* Text section
════════════════
Florida legislation seeks to protect elected leaders from protests at their homes
Protesters who take their demonstrations to people’s homes could face jail time and fines. A proposed Florida Senate bill addresses unlawful assemblies that target residences.
The legislation, SB 1664, comes amid rising cases of harassment among elected leaders.
"During the height of COVID-19, Brevard County School Board member Jennifer Jenkins had anti-mask protesters swarm her home," Sen. Keith Perry, R-Gainesville, told the Senate Judiciary Committee.
“The protesters used foul language, argued with her neighbors, and even coughed in her faced. Apart from this, she dealt with almost nine months of similar harassment outside of her home because of LGBTQ-affirming school board policies. These events left Jennifer's five-year-old daughter traumatized," Perry said. "This is one example of many. We have a video we won't show at this meeting of all the protests that are happening in certain people's homes.”
Perry’s bill expands state law, which says assemblies that violate the peace can be declared unlawful in public spaces like a sidewalk. Perry says current laws against disorderly conduct or trespassing don’t go far enough. So, under his bill, violators would be charged with a second-degree misdemeanor, punishable by up to 60 days in the county jail and a $500 fine.
════════════════
* Exercise data
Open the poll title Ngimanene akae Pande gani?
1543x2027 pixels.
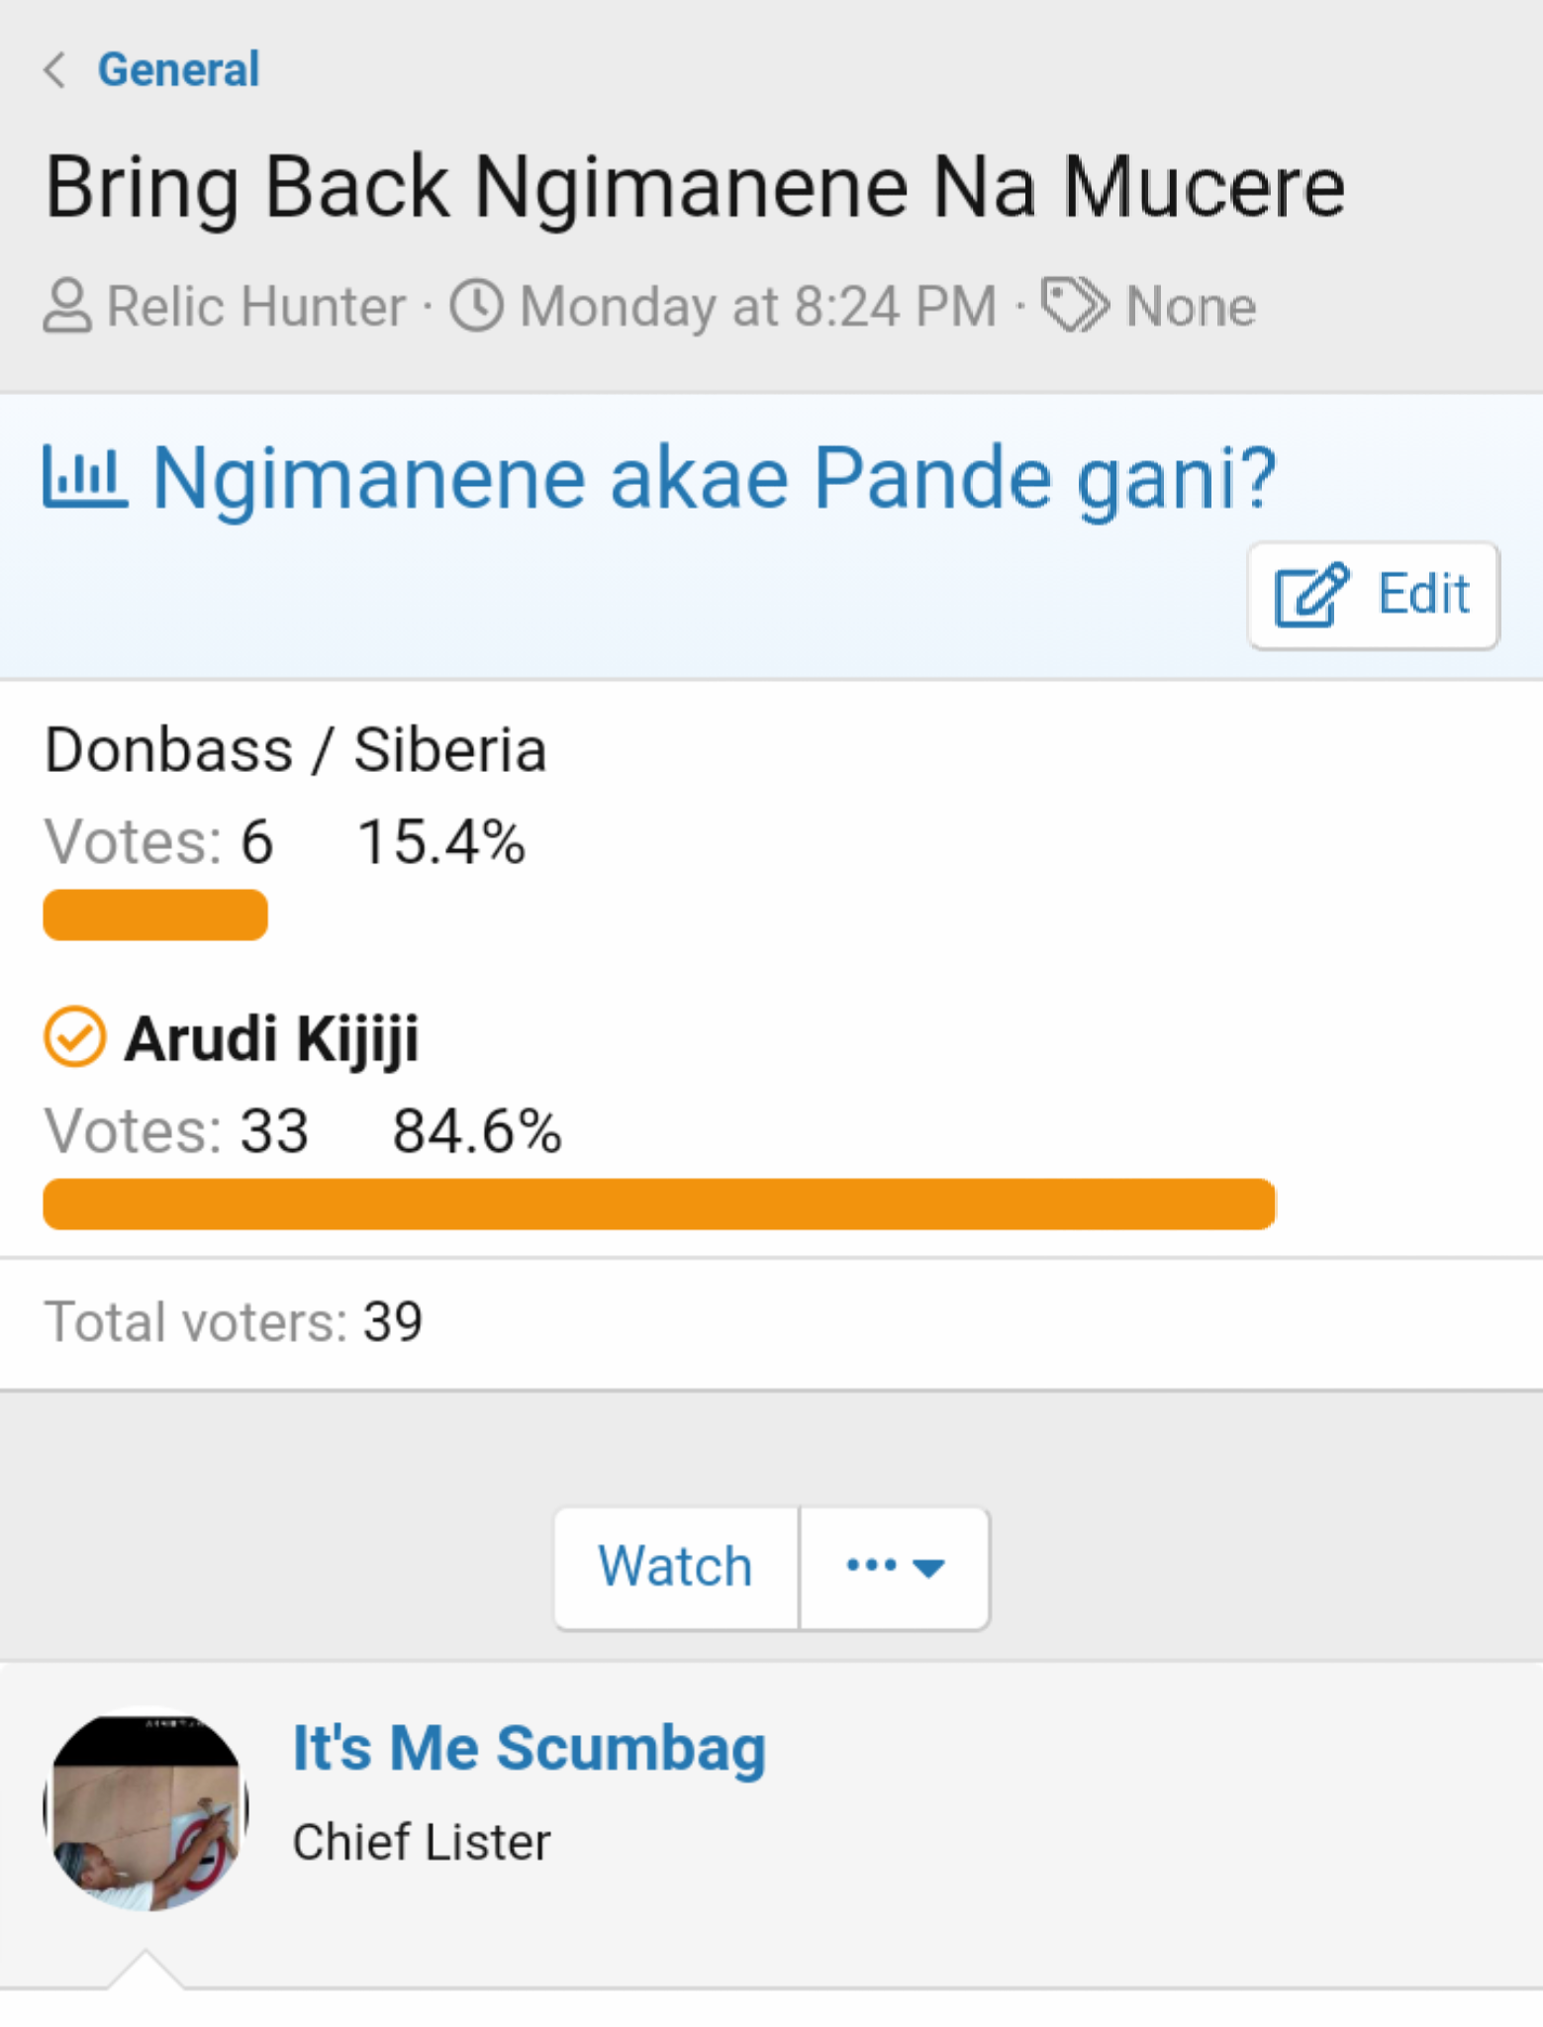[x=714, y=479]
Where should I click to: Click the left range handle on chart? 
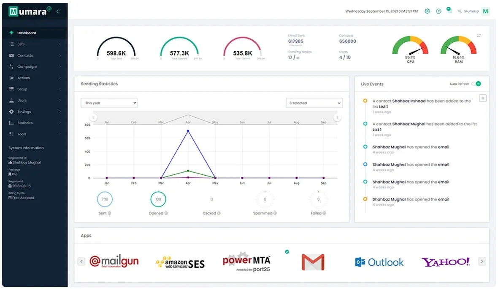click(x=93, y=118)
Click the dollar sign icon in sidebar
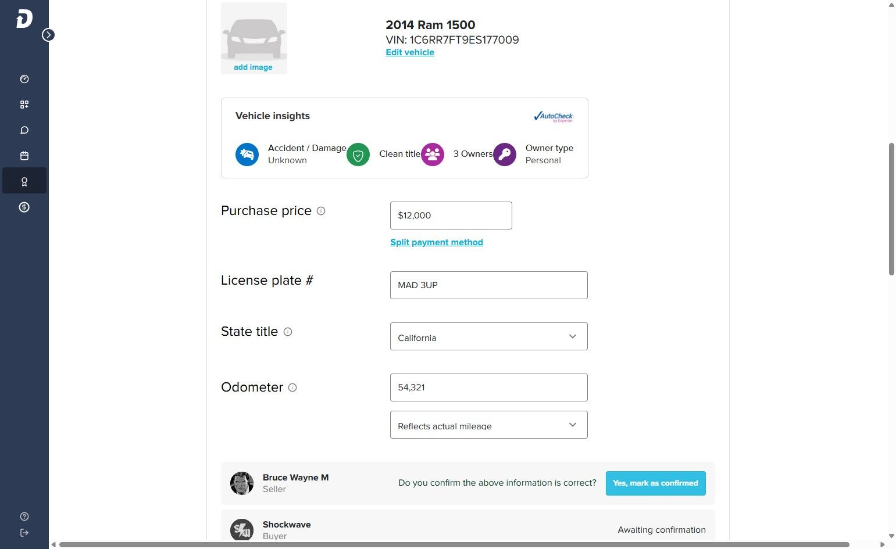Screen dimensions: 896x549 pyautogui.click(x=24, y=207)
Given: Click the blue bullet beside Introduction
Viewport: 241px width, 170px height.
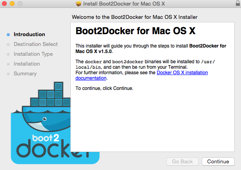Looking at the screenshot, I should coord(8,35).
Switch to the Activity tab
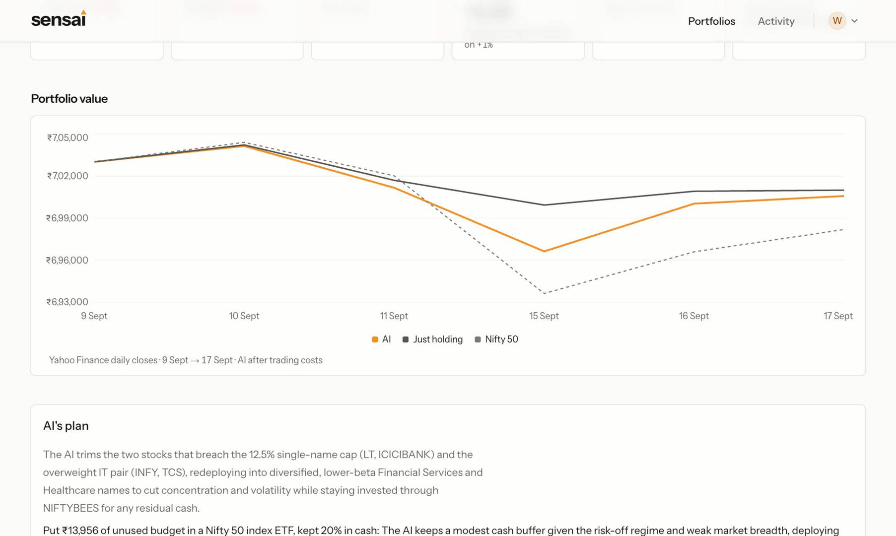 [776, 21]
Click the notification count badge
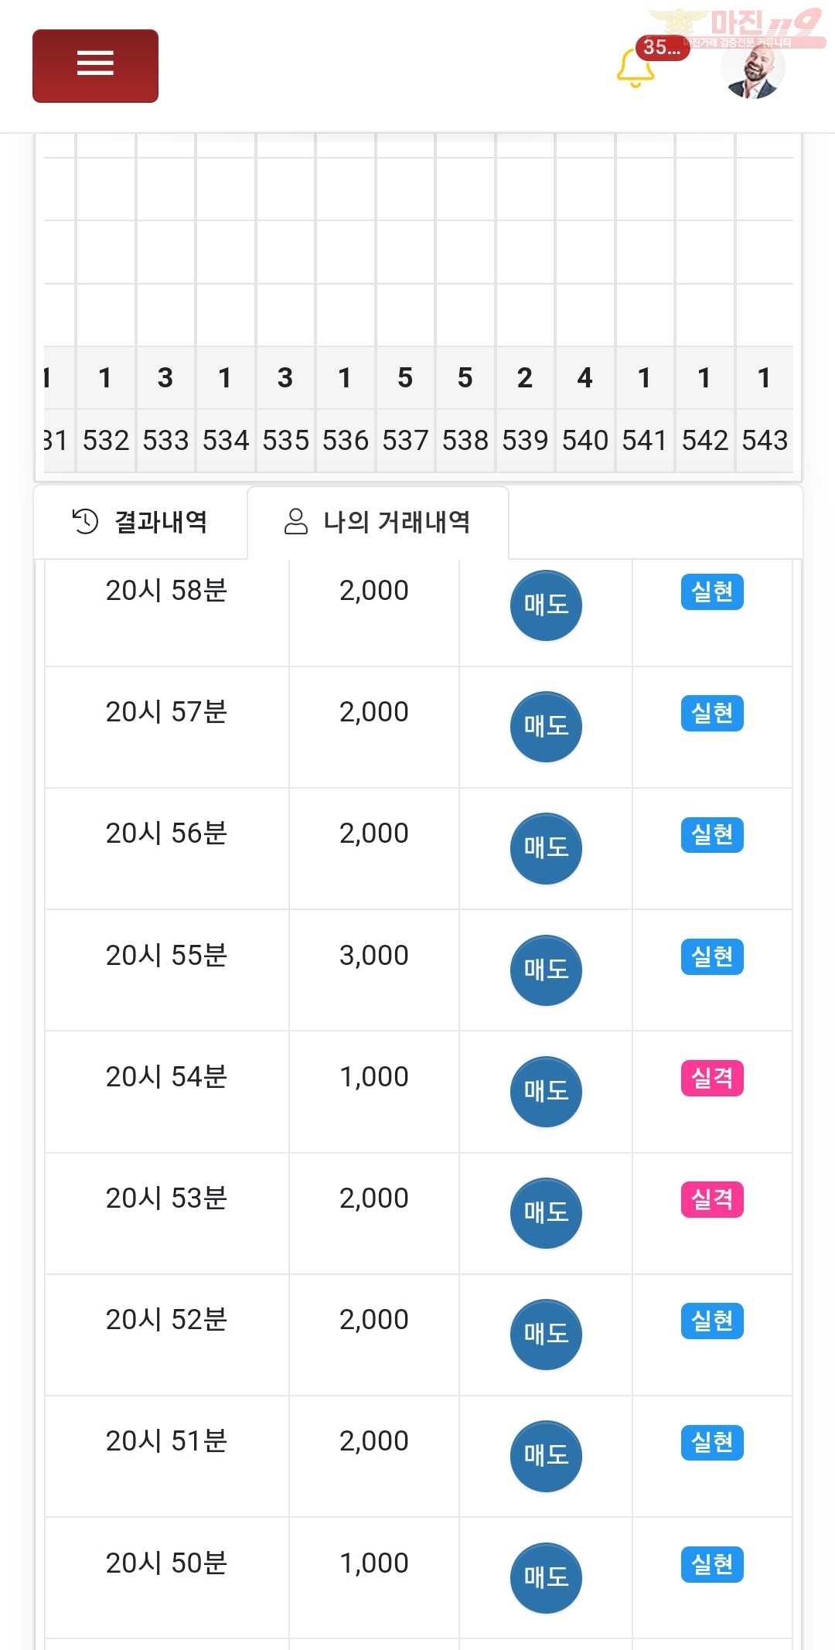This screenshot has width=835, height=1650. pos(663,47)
════════════════
* To do
Please copy out the whole text on the Florida protest bill word for word. None of the lines are needed here.

* Answer below
Florida legislation seeks to protect elected leaders from protests at their homes
Protesters who take their demonstrations to people’s homes could face jail time and fines. A proposed Florida Senate bill addresses unlawful assemblies that target residences.
The legislation, SB 1664, comes amid rising cases of harassment among elected leaders.
"During the height of COVID-19, Brevard County School Board member Jennifer Jenkins had anti-mask protesters swarm her home," Sen. Keith Perry, R-Gainesville, told the Senate Judiciary Committee.
“The protesters used foul language, argued with her neighbors, and even coughed in her faced. Apart from this, she dealt with almost nine months of similar harassment outside of her home because of LGBTQ-affirming school board policies. These events left Jennifer's five-year-old daughter traumatized," Perry said. "This is one example of many. We have a video we won't show at this meeting of all the protests that are happening in certain people's homes.”
Perry’s bill expands state law, which says assemblies that violate the peace can be declared unlawful in public spaces like a sidewalk. Perry says current laws against disorderly conduct or trespassing don’t go far enough. So, under his bill, violators would be charged with a second-degree misdemeanor, punishable by up to 60 days in the county jail and a $500 fine.